EXCERPTED TEXT -
══════════════════════════════
= Marco Vassi =

American writer (1937–1989)

Marco Ferdinand William Vasquez-d'Acugno Vassi (died January 14, 1989) was an American writer and thinker, most noted for his erotica. He wrote fiction and nonfiction, publishing hundreds of short stories, articles, and more than a dozen novels. He wrote at least one play, The Re-Enactment (under the name of Fred Vassi), which was performed at the Caffe Cino in January 1966. In his study of modern erotic literature, critic Michael Perkins said that "it is not ... (Vassi's) imagination but the power of his ideas that make him the most interesting figure in recent erotic literature."

==Biography==
Vassi was born and lived most of his life in New York City. He was married three times, but was well known for sexual, drug, and alternative-lifestyle experimentation. He viewed life as the theory and practice of liberation, an exploration of being sexual, that is an all-sexual being, bisexual, and homosexual. Vassi coined the term metasex, which meant any sex outside the bounds of heterosexual marriage. He once wrote in Beyond Bisexuality:

When one transcends male-female dualism, eroticism becomes susceptible of a more subtle mathematical understanding. For each number, there is a different and unique quality of consciousness, and no one is intrinsically superior to any of the others. ... It is also fascinating to wonder whether *zero,* or metacelibacy, may be seen not as a renunciation but as an embrace of all metasex ...
The introduction of the metasexual paradigm is no less a shift in the history of our evolving understanding. The vast majority of the species has not seen past the conditioned strictures of the number *two.* And even those in the vanguard, having their orgies, still operate from the standpoint of a male-female dualism. The most sophisticated among them proclaim themselves bisexuals, not aware that this is the dead-end of that particular tunnel vision. The only way out is to go within to heal the internal split. A monad has no gender.

His biography in the book PoMoSexuals: challenging assumptions about gender and sexuality states, in part: "Marco Vassi was a literary avatar of the sexual revolution. He was deeply attuned to the politics of sex and sexual orientation, as well as the intersection of sex and spirituality. In his writing, as in his life (until his AIDS diagnosis), he explored fearlessly, bringing back dispatches from sexual frontiers most people never visited."
══════════════════════════════
GIVEN RECORDS -
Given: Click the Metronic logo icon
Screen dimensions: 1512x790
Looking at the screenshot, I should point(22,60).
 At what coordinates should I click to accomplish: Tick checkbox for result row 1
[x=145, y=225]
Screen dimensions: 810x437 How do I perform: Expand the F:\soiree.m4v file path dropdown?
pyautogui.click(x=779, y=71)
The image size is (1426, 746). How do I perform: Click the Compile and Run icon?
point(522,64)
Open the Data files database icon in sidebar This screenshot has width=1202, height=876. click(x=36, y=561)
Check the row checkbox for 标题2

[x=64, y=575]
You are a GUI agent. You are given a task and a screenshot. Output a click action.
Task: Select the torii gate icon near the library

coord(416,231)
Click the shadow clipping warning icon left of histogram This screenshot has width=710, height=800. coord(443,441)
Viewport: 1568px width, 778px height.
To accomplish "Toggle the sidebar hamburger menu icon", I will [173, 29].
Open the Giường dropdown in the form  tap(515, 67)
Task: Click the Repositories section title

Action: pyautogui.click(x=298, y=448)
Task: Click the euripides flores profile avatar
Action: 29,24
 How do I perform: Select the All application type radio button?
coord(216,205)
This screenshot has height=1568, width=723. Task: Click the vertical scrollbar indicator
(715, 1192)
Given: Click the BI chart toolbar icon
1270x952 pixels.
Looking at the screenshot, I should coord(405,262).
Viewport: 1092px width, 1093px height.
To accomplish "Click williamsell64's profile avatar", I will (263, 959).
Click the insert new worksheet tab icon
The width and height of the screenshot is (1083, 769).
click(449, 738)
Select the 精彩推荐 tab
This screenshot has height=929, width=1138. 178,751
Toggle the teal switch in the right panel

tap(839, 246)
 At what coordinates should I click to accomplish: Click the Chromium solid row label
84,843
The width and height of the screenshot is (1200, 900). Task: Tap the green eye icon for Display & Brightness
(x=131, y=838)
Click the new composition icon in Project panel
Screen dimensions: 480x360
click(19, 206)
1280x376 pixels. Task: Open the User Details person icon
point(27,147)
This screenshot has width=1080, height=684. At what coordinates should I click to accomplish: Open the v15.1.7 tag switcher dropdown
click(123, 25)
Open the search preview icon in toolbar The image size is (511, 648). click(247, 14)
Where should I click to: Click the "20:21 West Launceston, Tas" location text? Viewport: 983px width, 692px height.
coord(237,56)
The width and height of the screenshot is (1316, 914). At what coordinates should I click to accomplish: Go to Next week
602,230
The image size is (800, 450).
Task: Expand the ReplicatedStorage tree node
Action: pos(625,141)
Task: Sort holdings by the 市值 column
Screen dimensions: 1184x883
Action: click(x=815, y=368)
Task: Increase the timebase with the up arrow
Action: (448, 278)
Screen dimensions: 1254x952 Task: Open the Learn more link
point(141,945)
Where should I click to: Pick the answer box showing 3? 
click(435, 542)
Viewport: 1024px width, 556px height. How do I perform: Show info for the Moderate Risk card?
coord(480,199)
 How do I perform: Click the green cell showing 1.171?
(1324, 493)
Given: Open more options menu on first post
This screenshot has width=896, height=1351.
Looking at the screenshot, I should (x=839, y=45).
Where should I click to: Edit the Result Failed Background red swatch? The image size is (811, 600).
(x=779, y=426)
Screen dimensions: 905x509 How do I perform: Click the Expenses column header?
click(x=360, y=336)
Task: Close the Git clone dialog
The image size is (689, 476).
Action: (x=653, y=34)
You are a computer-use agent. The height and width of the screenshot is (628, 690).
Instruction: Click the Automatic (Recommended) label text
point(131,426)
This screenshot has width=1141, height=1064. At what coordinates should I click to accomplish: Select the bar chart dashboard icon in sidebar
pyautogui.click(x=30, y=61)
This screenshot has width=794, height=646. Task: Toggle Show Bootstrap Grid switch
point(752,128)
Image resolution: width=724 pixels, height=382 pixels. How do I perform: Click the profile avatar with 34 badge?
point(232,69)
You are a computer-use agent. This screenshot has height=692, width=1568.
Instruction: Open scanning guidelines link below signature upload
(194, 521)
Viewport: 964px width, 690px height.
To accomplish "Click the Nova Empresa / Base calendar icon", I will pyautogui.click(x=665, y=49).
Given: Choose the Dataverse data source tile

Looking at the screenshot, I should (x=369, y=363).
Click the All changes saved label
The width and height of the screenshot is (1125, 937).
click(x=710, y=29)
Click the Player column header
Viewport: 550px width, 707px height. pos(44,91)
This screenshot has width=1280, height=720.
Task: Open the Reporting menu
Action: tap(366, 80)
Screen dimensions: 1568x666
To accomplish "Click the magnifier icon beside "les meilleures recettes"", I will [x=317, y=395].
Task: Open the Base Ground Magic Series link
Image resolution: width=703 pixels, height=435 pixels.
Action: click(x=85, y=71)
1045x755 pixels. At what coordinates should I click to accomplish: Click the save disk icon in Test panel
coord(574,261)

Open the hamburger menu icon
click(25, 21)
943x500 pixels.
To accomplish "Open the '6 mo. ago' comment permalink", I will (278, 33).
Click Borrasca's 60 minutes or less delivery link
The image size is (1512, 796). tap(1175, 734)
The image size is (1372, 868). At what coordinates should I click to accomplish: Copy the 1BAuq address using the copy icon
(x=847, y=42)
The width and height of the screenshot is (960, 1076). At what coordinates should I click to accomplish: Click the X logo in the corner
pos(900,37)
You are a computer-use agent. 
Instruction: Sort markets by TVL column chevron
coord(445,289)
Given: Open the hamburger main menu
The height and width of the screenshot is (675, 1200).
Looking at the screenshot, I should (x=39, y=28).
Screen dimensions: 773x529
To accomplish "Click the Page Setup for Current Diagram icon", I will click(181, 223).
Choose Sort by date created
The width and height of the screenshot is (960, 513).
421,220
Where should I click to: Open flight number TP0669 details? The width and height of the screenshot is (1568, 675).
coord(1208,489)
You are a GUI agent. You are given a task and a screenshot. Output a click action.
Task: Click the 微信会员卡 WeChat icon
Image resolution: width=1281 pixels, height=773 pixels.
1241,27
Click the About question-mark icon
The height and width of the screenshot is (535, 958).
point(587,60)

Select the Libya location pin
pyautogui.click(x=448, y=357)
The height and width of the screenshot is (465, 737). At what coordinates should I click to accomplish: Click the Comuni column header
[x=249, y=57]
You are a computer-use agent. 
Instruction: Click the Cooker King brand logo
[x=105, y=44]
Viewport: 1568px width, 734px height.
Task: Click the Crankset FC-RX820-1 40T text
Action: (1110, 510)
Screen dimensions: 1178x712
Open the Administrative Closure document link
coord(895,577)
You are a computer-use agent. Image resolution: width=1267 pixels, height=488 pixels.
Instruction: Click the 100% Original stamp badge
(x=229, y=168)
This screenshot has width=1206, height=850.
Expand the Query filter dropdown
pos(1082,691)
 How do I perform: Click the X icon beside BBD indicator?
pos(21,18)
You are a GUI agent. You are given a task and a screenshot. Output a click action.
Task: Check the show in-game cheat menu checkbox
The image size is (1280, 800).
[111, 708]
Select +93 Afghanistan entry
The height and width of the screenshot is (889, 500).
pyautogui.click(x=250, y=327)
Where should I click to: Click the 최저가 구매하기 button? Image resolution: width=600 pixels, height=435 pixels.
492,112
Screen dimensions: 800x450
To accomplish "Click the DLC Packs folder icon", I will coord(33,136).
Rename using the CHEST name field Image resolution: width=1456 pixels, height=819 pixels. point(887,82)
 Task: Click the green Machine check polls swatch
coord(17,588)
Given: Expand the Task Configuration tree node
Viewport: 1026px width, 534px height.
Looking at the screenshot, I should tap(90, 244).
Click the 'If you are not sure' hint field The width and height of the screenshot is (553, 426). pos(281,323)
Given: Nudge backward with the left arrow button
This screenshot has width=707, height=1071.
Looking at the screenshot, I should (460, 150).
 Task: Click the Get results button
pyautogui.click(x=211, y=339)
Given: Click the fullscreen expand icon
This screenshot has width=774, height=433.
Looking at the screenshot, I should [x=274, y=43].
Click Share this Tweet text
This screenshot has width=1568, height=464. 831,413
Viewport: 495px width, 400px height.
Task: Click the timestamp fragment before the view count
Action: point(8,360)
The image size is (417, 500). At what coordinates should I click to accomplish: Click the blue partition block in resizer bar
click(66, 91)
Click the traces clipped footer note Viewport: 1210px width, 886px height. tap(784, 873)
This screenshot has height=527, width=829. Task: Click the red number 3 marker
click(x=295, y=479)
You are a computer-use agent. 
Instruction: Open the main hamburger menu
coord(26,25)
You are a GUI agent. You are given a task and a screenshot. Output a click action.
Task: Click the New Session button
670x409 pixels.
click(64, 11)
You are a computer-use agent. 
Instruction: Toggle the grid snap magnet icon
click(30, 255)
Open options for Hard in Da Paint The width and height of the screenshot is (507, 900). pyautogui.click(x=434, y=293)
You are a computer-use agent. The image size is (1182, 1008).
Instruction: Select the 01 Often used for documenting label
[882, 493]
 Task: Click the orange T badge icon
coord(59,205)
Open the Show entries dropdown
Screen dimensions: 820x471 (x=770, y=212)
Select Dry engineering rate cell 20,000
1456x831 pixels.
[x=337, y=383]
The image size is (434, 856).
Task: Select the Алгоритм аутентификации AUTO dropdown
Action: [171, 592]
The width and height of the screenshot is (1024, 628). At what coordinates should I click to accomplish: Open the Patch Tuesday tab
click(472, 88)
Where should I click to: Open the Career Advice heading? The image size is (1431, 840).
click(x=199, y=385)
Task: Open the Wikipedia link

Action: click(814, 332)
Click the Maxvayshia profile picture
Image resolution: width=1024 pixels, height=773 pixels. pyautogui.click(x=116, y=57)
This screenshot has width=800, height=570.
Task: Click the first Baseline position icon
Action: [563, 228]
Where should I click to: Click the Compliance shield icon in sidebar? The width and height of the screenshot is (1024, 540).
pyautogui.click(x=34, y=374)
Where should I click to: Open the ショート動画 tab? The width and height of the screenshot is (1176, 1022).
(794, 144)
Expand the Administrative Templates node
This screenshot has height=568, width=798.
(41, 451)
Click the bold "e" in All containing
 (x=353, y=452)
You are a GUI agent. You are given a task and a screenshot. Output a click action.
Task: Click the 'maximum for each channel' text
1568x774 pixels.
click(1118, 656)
══════════════════════════════
WORK REQUEST 1 -
In the article on Marco Vassi, what does the term "metasex" mean?
WORK REQUEST 2 -
Pick up the article on Marco Vassi after its final sentence and continue writing it.
The rows have no connection to the article on Marco Vassi.

RESULT 1 -
Metasex means any sex outside the bounds of heterosexual marriage.

RESULT 2 -
Vassi helped found the alternative media thinktank RainDance in 1969.

Although most of Vassi's fiction were in the genre of erotic fiction, his final novel (The Other Hand Clapping) was mainstream fiction and praised by New York Times which called it a "novel of intricate intelligence, tremendously witty and well constructed, with a plot whose tiny, focused center is like the eye of a hurricane.". About this final novel, critic Hapax Legomenon noted that "(i)n many ways it is Vassi's most conventional novel – a psychological portrait of a married couple in crisis. Not sexually explicit in the least, it still simmers with sexual tension. It is contemplative but still has drama and twists."

He died January 14, 1989, from pneumonia due to AIDS. According to the writer John Heidenry, despite his erotic explorations and adventuring, Vassi was unable to sustain a love relationship, and died alone, with only the care of his former girlfriend Annie Sprinkle. Marco is survived by his son Eric Van Johnson.

==Publishing history==
His works have been reissued by numerous publishers over the years. In 1992, The Vassi Collection, a definitive ten-volume set of his works from Permanent Press, was published.

==Published works==
===Novels===
- The Gentle Degenerates (1972)
- The Saline Solution (1972)
- Contours of Darkness (1972)
- Mind Blower (1972)
- In Touch (1975: Manor Books Inc, NY)
- Couples, Loving Couples (1977)
- The Erotic Comedies (1981)
- Lying Down: The Horizontal Worldview (1984)
- The Other Hand Clapping (1987)
- A Driving Passion (1992)
- Play Time (1992)
- The Sensual Mirror (1992)
- Tackling the Team (1993) Originally published in 1974 under the title Pro Ball Groupie.
- Devil's Sperm Is Cold (1993)
- Slave Lover (1993)

===Autobiography===
- The Stoned Apocalypse (1973)

===Collections===
- Metasex, Mirth and Madness: Erotic Tales of the Absurdly Real. Penthouse Press. (1975). This was later republished under the title Erotic Comedies.
- The Wonderful World of Penthouse Sex (1976) (editor)
- Erotica from Penthouse (1990)

===Nonfiction===
- Pushing Ink: The Fine Art of Tattooing (1979)

==Film==
- Marco Vassi was interviewed in Acting Out, directed by Carl Gurevich and Ralph Rosenblum (USA, 1978)

==Bibliography==
- Heidenry, John (1997) What Wild Ecstasy: the rise and fall of the sexual revolution. New York: Simon and Schuster. Reviewed by Robert Christgau in The New York Times, April 27, 1997.